Wearing All the Hats (And a Few Dinosaur Ones)
On this project, I’m not just “the director.” I’m one of the writers, a producer, I voice Spike, I’m in the edit, I live in the feedback sessions, and I’ve spent a frankly unhealthy amount of time staring at frames of dinosaur eyes trying to decide if they feel alive enough.
I’ve been lucky to surround myself with an absolutely ridiculous team for a 15‑minute indie film. From animation and lighting to sound design and score, everyone has treated LITTLEFOOT like it’s a full‑blown feature, even though it’s being made with the resources of a student short.
Every single person involved could have walked away at any point. No one is here for a big paycheque or a Marvel credit. They’re here because this story matters to them. That’s the only reason this film exists in the form it does.
A Cast I Still Can’t Believe We Landed
One of the things I’m proudest of is the cast we’ve pulled together for LITTLEFOOT. Hearing these characters come to life through such talented voices has been genuinely surreal.
Summer‑Joules Saunders brings Littlefoot to life with a vulnerability and strength that hit me the first time I heard her audition. Larissa Loeffler gives Mama Long Neck exactly the warmth and weight you want from a character like that. Cristina Vee is our Cera, AJ LoCascio is Petrie, and Sarah Natochenny gives Ducky that perfect mix of charm and heart.

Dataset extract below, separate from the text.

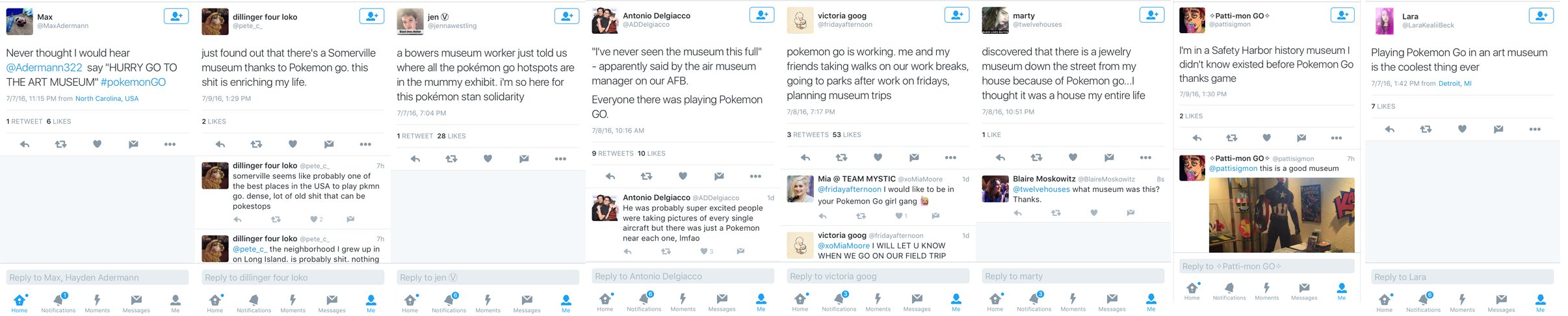Open Moments tab below Reply to Max field
This screenshot has width=1568, height=316.
click(x=97, y=302)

I jump in as Spike, alongside Sam Retic as our Narrator and Mark Meer as Daddy Topps, plus a handful of other brilliant voices who believed in this as much as we did.
For a small, non‑commercial fan film to have a lineup like that is not normal. It’s a gift, and I don’t take it lightly.

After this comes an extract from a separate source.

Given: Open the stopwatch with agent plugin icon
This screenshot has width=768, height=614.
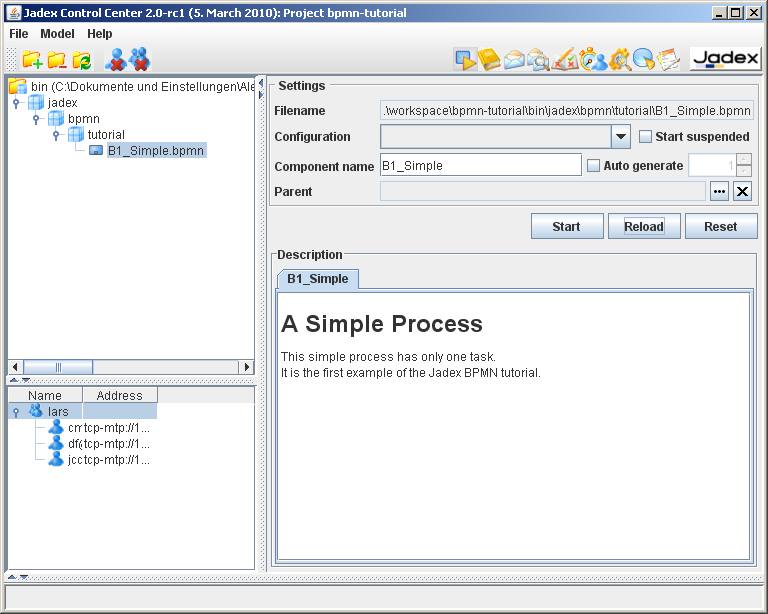Looking at the screenshot, I should pos(593,60).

From Teasers… to Everywhere
If you’ve been following me for a while, you’ll know LITTLEFOOT has been a slow burn. Over the past year, I’ve been sharing tiny teasers, animation tests, character reveals, and reaction‑based trailers — basically showing you the film as it found itself.
Those early reactions are what kept us going when the render times were long, the shots weren’t working, or real life stepped in and tried to derail everything. People didn’t just say, “This looks cool.” They said, “This is my childhood.”
Then this weekend happened.
The views spiked. Shares exploded. Messages started flooding in. People who hadn’t thought about The Land Before Time in decades were suddenly telling us where they were when they first watched it, who they watched it with, and how it made them feel. It stopped being “our little fan film” and started feeling like a shared memory that everyone wanted to revisit at once.
What This Moment Means to Me
Going viral doesn’t magically turn LITTLEFOOT into an official project. It’s still a non‑commercial, unofficial tribute made by fans, for fans. That’s important to me and it always will be.
What has changed is the size of the conversation around it. Suddenly, this tiny idea that lived in my head for years is being discussed by people all over the world. That’s terrifying, humbling, and energising all at the same time.
For me personally, it’s a reminder of why I started making films in the first place. Not to chase the biggest IP, or the biggest budget, but to tell stories that make people feel something real. If LITTLEFOOT has done that for you — if it made you tear up, or smile, or remember a moment from your childhood you hadn’t thought about in years — then every sleepless night on this project was worth it.
What’s Next
So, what now?
Now, we keep polishing. We keep listening. We keep treating this 15‑minute film with the care it deserves. I want LITTLEFOOT to be something you want to revisit, share, and maybe even show to someone who’s never seen The Land Before Time before.
Thank you for watching, for sharing, for commenting, for caring. You turned a small, stubborn passion project into something much bigger than I ever expected.
From the bottom of my very tired, very grateful heart: see you in the Great Valley.